Beyrouth et son demi-siècle d’ordures


"Le Beyrouthin est le citadin le plus crasseux, l’homme moderne le moins évolué et un citoyen absolument dépourvu de civisme". Cette phrase n’est pas un statut récent sur Facebook ni un tweet désabusé. Elle n’a pas été rédigée pendant la crise des déchets il y a deux ans, ni même après ou durant la guerre. Cette phrase a été écrite en 1968, il y a près d’un demi-siècle.

Sous le titre "Toujours la poubelle ville du monde", on pouvait lire dans la Revue du Liban du 22 juin 1968 : "Pensez qu’en pleine capitale, à partir de dix heures du soir, c’est une aventure de passer sous un balcon où le risque de recevoir un tas d’immondices sur la tête est des plus précis (…) Le Beyrouthin, si soucieux de sa santé, ne réalise-t-il pas – abstraction faite de tout civisme – que les déchets pourrissant au soleil sont germes d’épidémies?"

La Revue du Liban du 22 juin 1968
Source : Camille Tarazi

On peut difficilement accuser la classe politique actuelle d'être coupable de la saleté beyrouthine d'alors! Michel Aoun était un jeune lieutenant de l’armée libanaise, Walid Joumblatt et Nabih Berri étaient étudiants, l’un en sciences politiques et l’autre en droit, Samir Geagea était lycéen, Hassan Nassrallah avait huit ans et Saad Hariri n’était pas encore venu au monde. Seuls les aïeuls de Sleiman Frangié et de Samy Gemayel étaient au gouvernement aux côtés de l’indomptable Raymond Eddé.

Aucun des principaux partis au pouvoir en 2017 – le Courant patriotique libre, les Forces Libanaises, le mouvement Amal, le Hezbollah et le Courant du Futur – n'existait en 1968. À cette classe politique, du moins à ces membres qui étaient déjà nés, on pourrait éventuellement reprocher d'avoir participé, avec le reste des citadins "crasseux", à faire de Beyrouth "la plus sale ville du monde".

Les mots sévères de l’hebdomadaire francophone aurait pu aisément avoir été écrits ce matin. Si les gouvernants ont changés, si la guerre a imposé de nouvelles lois, si le régime présidentiel est devenu parlementaire, si les pouvoirs communautaires ont été redistribués, si la Constitution a été réécrite, si la Revue du Liban a cessé de paraître, il reste une constance, un pont entre ce passé et notre présent : les gens qui balancent leurs ordures n'importe où n'importe comment, oublieux que "la rue n'est pas un dépotoir".

Parmi ces citoyens "absolument dépourvus de civisme", les jeunes couples d'hier sont aujourd'hui de vénérables grands-pères et grands-mères, leurs poupons sont des quinquagénaires grisonnants et bon nombre d’enfants de ces derniers ont déjà des bébés. Les générations ont beau se succéder, le comportement incivique et irresponsable des Libanais semble désespérément immuable.

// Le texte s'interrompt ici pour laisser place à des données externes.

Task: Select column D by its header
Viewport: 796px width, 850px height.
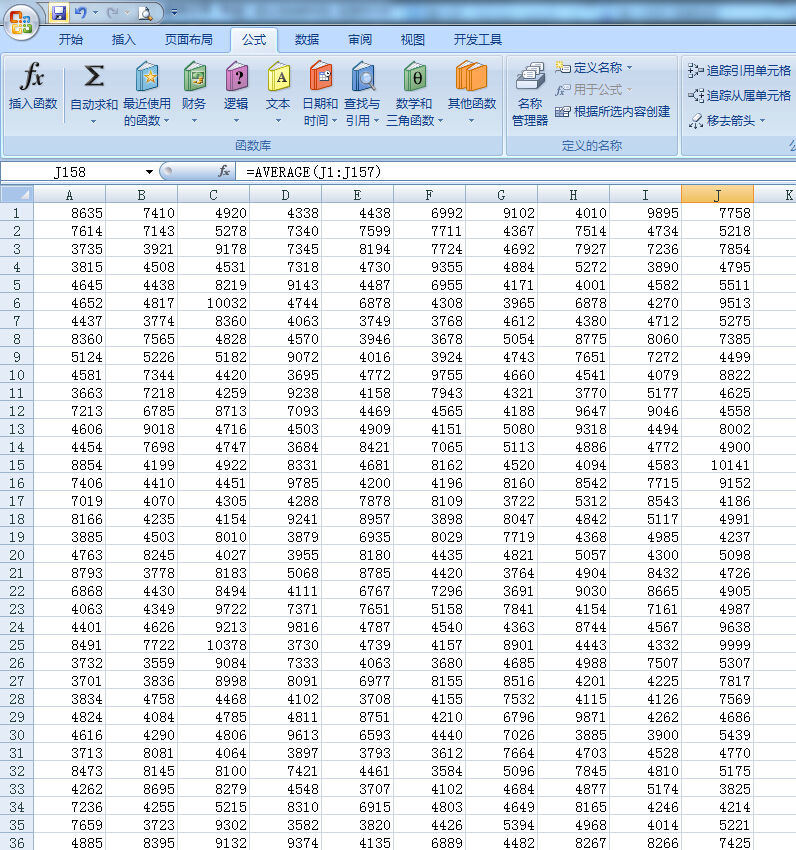Action: 286,195
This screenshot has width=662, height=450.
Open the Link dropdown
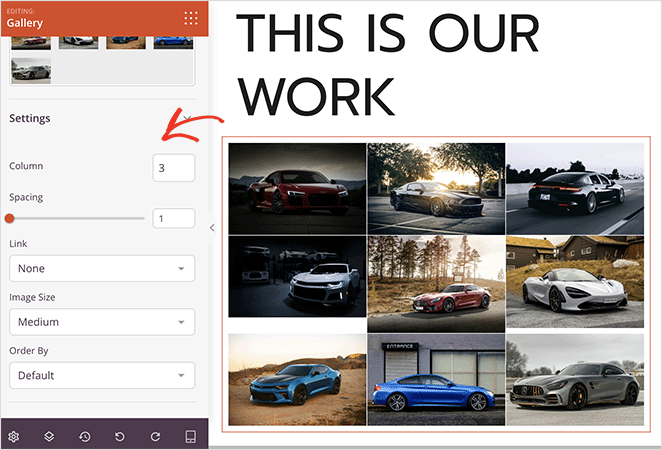pos(101,268)
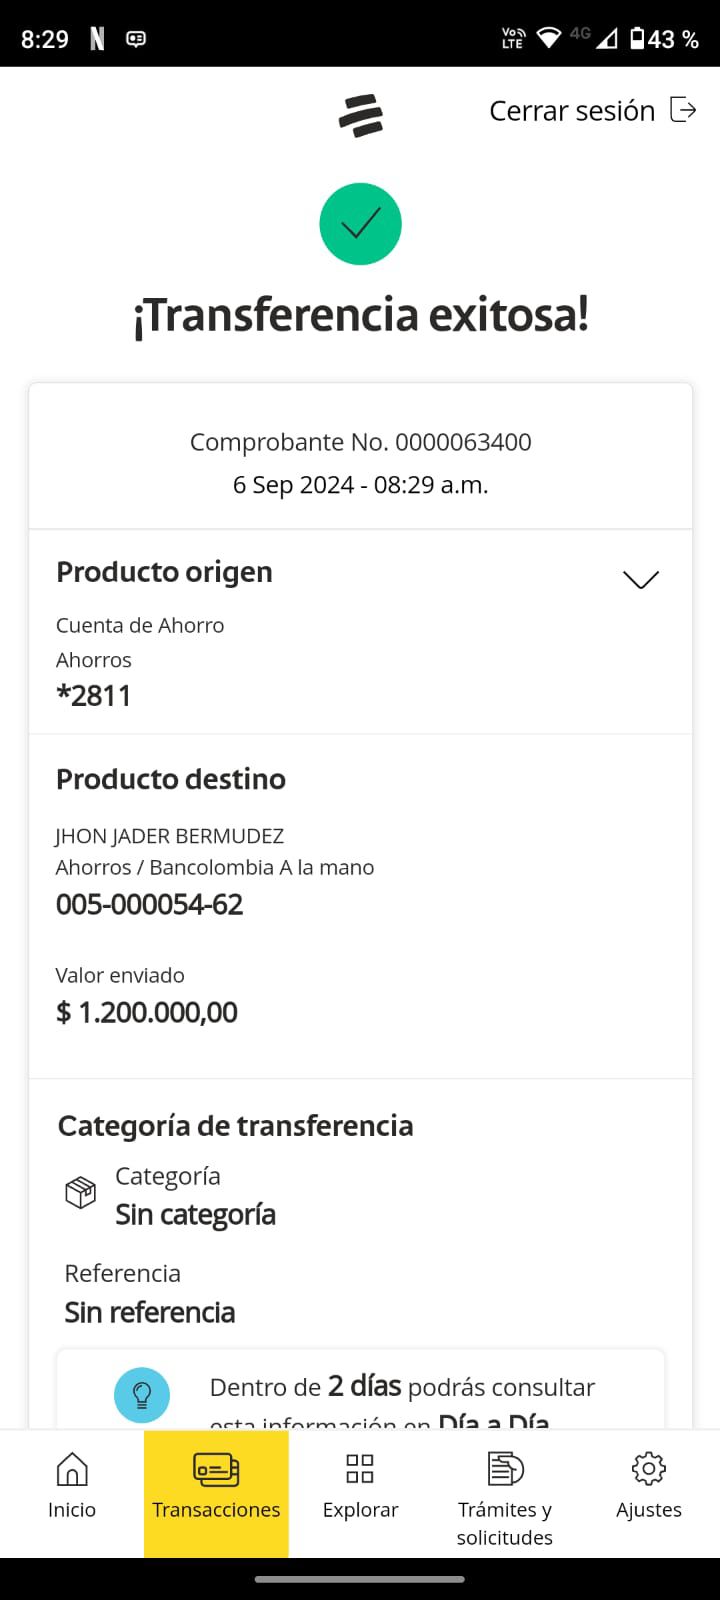
Task: Tap the Valor enviado amount $1.200.000,00
Action: point(147,1012)
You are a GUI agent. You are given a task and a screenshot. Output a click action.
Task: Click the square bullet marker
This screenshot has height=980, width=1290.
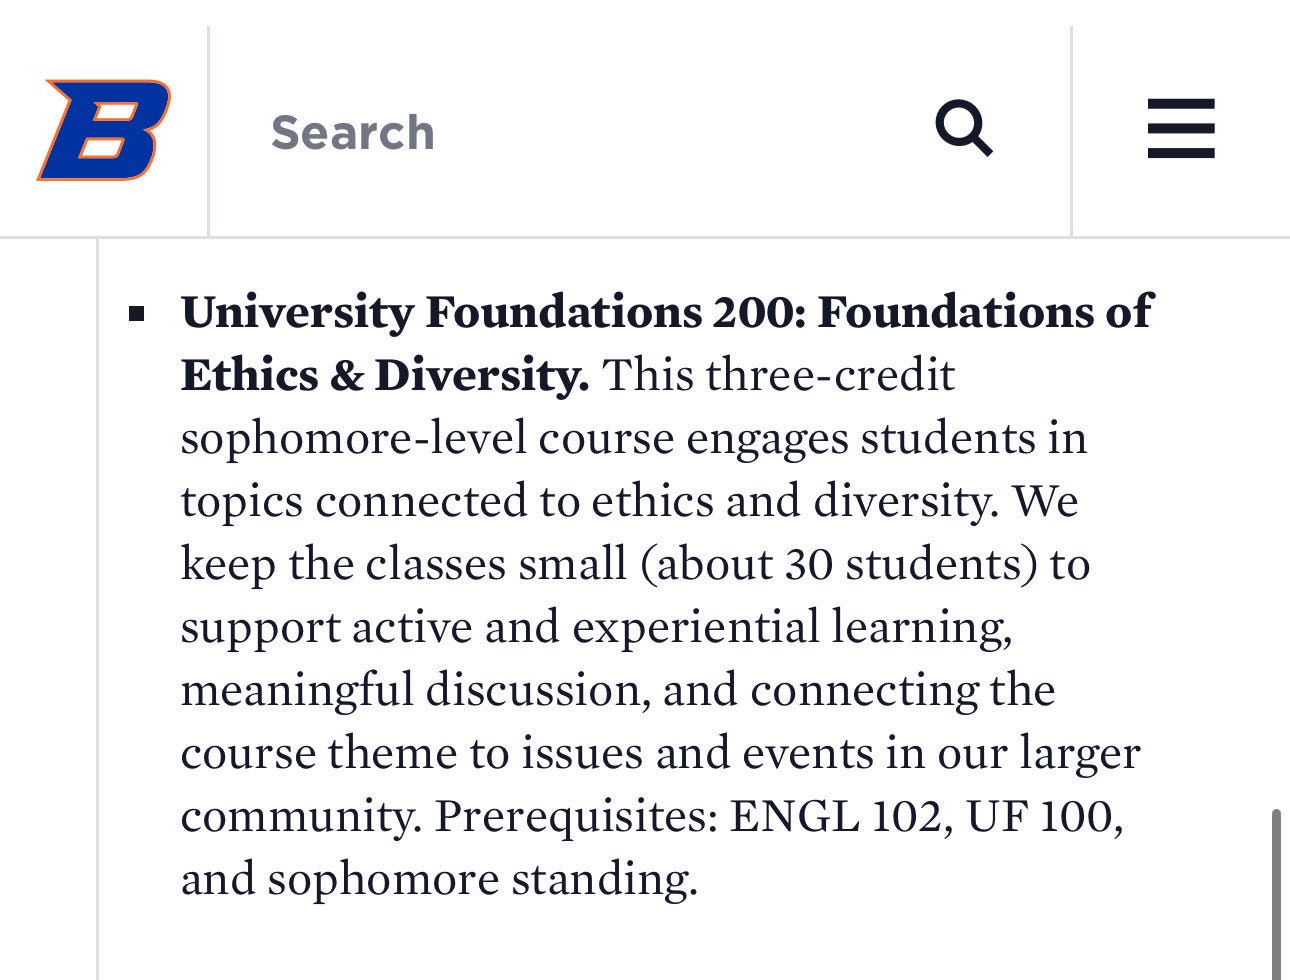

L’année 1968 en est l’illustration la plus frappante, et les similitudes avec 2017 sont troublantes : les blessures de la guerre civile de 1958 n'étaient pas refermées mais tous s'efforçaient de les oublier, les ordures jonchaient les rues, les armes illégales proliféraient, l'État n'avait aucun contrôle sur les centaines de milliers de réfugiés, des manifestants en colère défiaient le gouvernement, Israël menaçait, et Beyrouth, toujours aussi insouciante, se vautrant déjà dans le déni de la réalité, faisait la fête et se vantait d’avoir la nightlife la plus excitante du monde.

Quelques années plus tard, une nouvelle guerre, comme une tornade impitoyable, allait tout emporter sur son passage. Tout sauf le manque cruel de civisme, l'effarante superficialité et l’égoïsme puéril des Libanais. "Soyez le changement que vous voulez voir dans le monde", disait Gandhi. Mais ce n’est pas demain la veille qu'on risque de suivre son sage conseil. Blâmer les politiciens est tellement plus facile que de se remettre soi-même en question.

Parce qu'au Liban, tout est toujours de la faute des autres. Comme dans une cour de récréation.